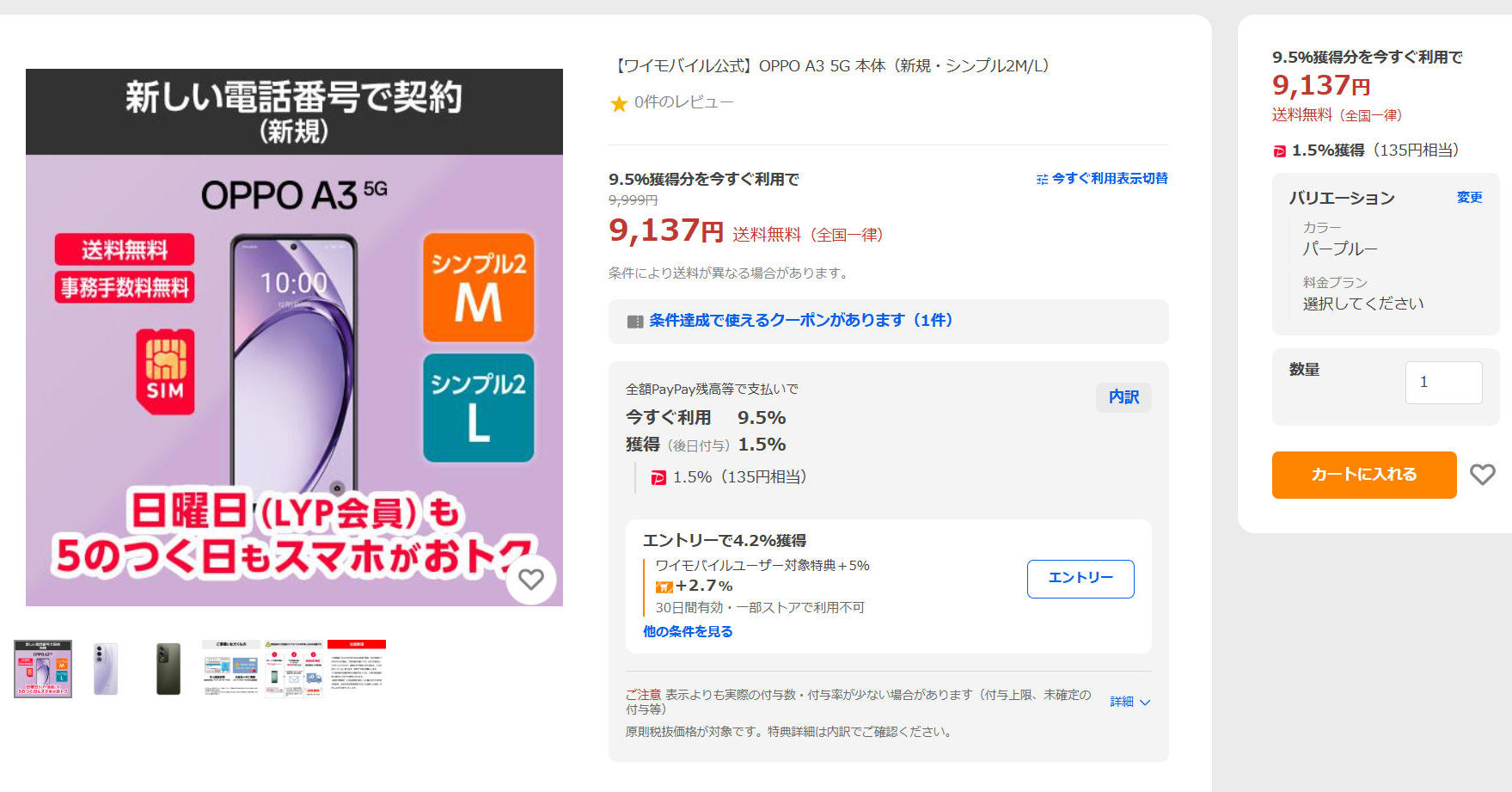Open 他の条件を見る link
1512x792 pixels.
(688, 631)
* * *
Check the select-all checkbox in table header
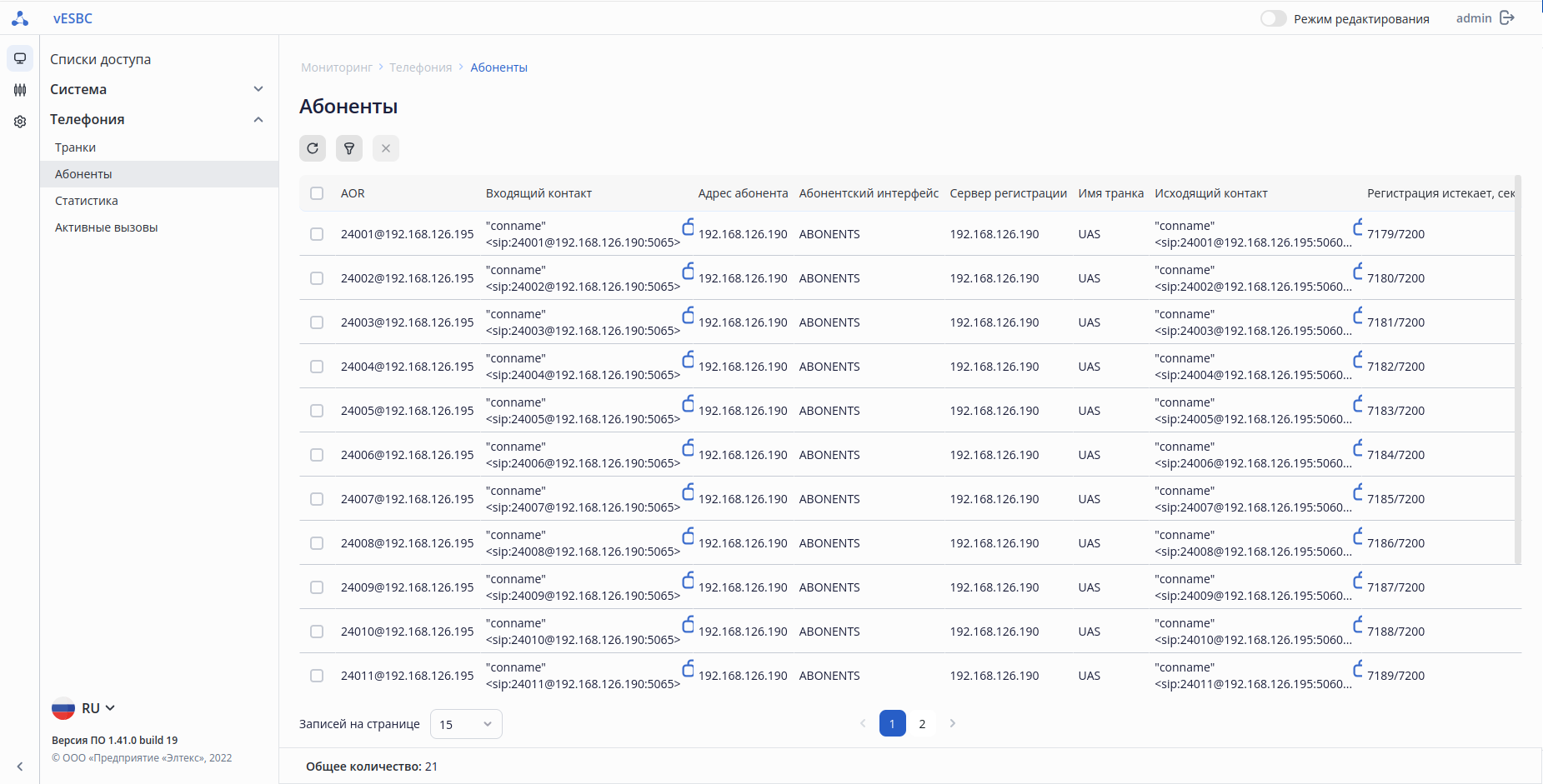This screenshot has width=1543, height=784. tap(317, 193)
* * *
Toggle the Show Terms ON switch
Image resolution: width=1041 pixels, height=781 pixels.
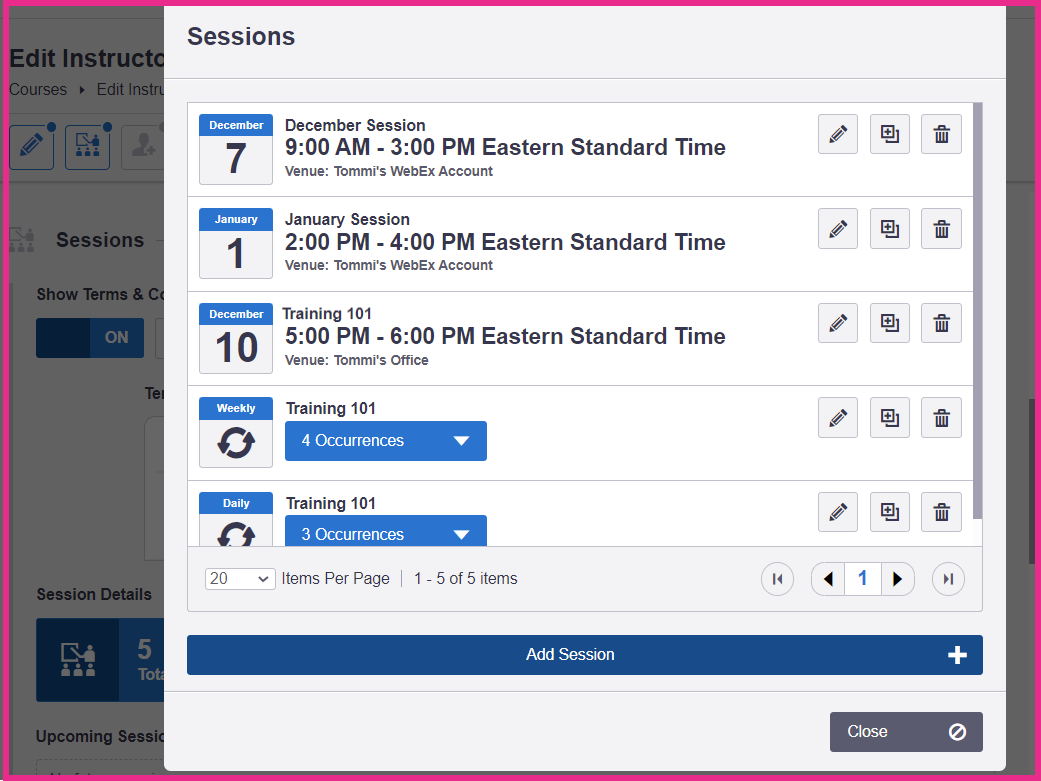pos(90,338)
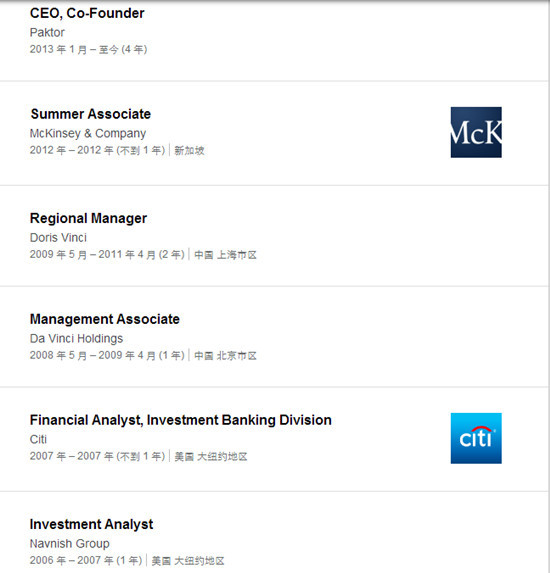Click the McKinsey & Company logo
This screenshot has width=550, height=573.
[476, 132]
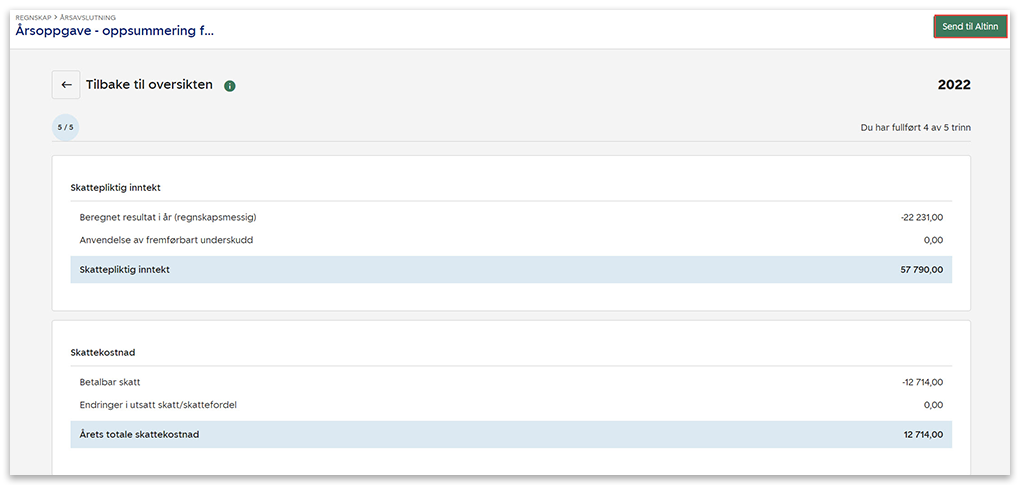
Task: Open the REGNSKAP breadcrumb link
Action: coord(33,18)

SHORT TASK:
Substitute "Display Terms" for "Show Terms" in the records between the lines holding "Toggle the Show Terms ON switch" and "Action: coord(33,18)", inclusive, and write out only those lines with all else unchanged. Leave the pictures out of the answer.

WRITTEN RESPONSE:
Toggle the Display Terms ON switch
Image resolution: width=1041 pixels, height=781 pixels.
pos(90,338)
Click the McKinsey & Company logo
This screenshot has width=550, height=573.
[476, 132]
Task: Open the REGNSKAP breadcrumb link
Action: coord(33,18)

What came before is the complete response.